No hay que calentarse

Saporitti está sentado en uno de los sillones de la recepción, tan cómodo como puede. Lo cual es prácticamente nada. Está tenso, apenas apoyado en el sillón, casi levita. Hay un silencio molesto, y la persona que, a unos cinco metros, trabaja (o hace como sí) como si nada pasara lo pone más nervioso aún. Una muchacha hermosa, de rasgos muy filosos, que exuda temible aire a «no me jodas, ni siquiera lo pienses». Fue muy amable, sí, pero maquinal, fría como el gélido viento sur. «Tome asiento, por favor». No fue una invitación, fue una orden.

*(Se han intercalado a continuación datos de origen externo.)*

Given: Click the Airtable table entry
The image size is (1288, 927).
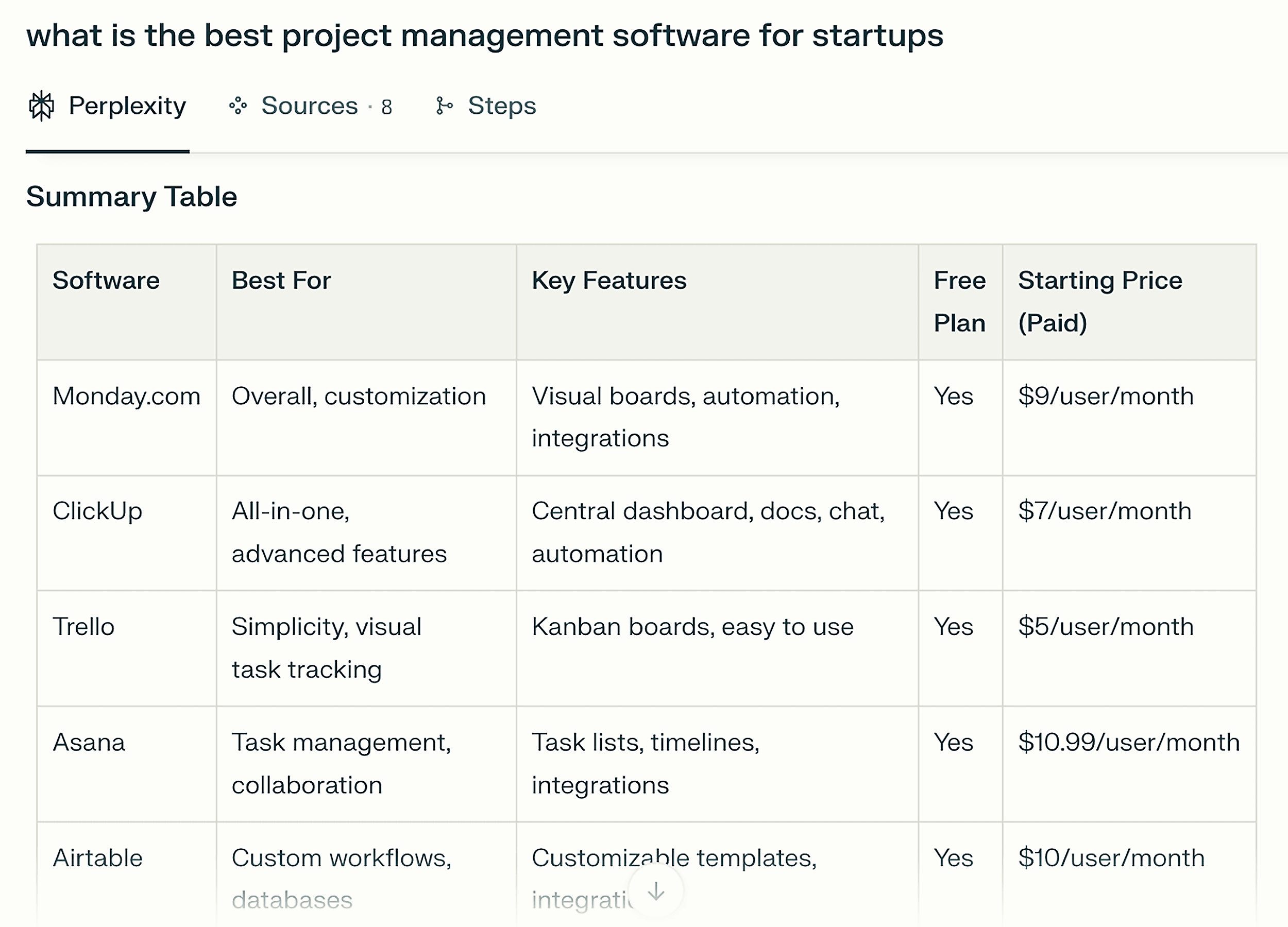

Atento a no parecer nervioso, hace un esfuerzo que solo logra convertirlo en una marioneta de sí mismo. Y se da cuenta. Es todo un tremendo círculo vicioso. Cuando llegue Sagasti (o tal vez Salusttro, pero Saporitti tiene el presentimiento de que será Sagasti) la cosa seguramente empeorará, pero en cierto modo será mejor, porque no habrá ya que pensar tanto. El problema es pensar, y no puede dejar de pensar. Tiene miedo, y piensa que no es bueno tener miedo. Cagado en las patas, está, y lo sabe, y se lo dice, y al escucharse se caga más de miedo aún. Y así, espera, mientras la muchacha trabaja como si nada.